Working on the “shock and kill” approach, another ARCHE member, Dr. Robert Siliciano of Johns Hopkins University, describes his newest findings in the March issue of the Journal of Antimicrobial Chemotherapy. The “shock and kill” approach involves awakening latent virus and then killing it with ARVs, enhanced immune attack, or a combination of these methods. Using a model for latently infected T cells that they developed, Dr. Siliciano and colleagues tested a large number of chemical compounds—a “library”—to see which, if any, might activate growth of HIV without causing harm. They discovered two types of chemicals that not only could awaken HIV but did so without broadly stimulating the cells to produce potentially harmful immune hormones (cytokines). Supporting the possibility of turning such chemicals into useful drugs was the fact that they had characteristics of known drugs that are readily absorbed by the body and taken up by cells.

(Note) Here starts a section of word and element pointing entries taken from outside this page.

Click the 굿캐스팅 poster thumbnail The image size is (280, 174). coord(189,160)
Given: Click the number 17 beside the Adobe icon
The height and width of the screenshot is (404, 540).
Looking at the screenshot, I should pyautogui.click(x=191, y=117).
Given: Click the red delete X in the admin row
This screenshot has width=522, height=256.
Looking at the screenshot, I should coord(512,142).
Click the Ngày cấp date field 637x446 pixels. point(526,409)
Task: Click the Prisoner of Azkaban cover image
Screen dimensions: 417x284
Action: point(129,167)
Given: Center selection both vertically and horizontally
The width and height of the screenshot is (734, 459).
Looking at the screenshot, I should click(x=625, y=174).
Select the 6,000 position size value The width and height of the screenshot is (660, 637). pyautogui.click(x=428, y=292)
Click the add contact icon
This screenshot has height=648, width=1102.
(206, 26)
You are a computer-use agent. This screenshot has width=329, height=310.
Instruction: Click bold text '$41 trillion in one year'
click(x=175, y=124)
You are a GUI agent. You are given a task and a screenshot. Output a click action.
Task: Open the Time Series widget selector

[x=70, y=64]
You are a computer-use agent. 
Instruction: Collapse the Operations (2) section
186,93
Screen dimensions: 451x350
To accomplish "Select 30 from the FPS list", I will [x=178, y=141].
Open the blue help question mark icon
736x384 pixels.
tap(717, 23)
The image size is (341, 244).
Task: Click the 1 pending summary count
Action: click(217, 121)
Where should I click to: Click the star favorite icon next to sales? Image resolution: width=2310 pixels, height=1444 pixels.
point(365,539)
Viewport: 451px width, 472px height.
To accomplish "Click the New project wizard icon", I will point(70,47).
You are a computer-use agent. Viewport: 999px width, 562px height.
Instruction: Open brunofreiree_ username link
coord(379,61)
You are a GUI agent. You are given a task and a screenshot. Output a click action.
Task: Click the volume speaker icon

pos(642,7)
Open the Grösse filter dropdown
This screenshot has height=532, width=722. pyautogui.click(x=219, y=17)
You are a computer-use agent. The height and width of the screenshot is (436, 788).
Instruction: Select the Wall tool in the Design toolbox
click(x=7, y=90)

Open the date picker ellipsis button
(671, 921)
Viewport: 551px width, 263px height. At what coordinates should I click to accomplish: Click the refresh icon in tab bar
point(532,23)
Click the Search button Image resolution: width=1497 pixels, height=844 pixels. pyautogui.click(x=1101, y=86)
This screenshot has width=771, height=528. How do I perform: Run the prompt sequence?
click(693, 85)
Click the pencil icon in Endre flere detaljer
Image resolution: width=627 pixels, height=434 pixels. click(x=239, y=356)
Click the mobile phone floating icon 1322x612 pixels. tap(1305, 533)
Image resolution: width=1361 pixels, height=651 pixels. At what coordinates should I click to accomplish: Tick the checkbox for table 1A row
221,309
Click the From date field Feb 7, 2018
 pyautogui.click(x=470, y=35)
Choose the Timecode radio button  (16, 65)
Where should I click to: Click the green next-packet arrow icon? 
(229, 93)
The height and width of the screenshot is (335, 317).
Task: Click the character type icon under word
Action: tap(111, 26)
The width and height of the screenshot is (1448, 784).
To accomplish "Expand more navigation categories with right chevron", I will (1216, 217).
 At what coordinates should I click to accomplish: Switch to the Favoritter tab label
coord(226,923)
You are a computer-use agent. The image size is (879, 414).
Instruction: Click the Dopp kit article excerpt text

These contributions and the work of many other amfAR grantees were shared at the prestigious 19th annual Conference on Retroviruses and Opportunistic Infections (CROI) in Seattle March 5−8. More than 25 oral and poster presentations on the results of amfAR-funded research were given─including major oral presentations addressing AIDS cure strategies given by Sharon Lewin, Maria Buzón, Adam Spivak, Liang Shan, Sifei Xing, and Anthony Cillo─making it clear that amfAR is leading the charge in cure research. 

Dr. Laurence is amfAR’s senior scientific consultant.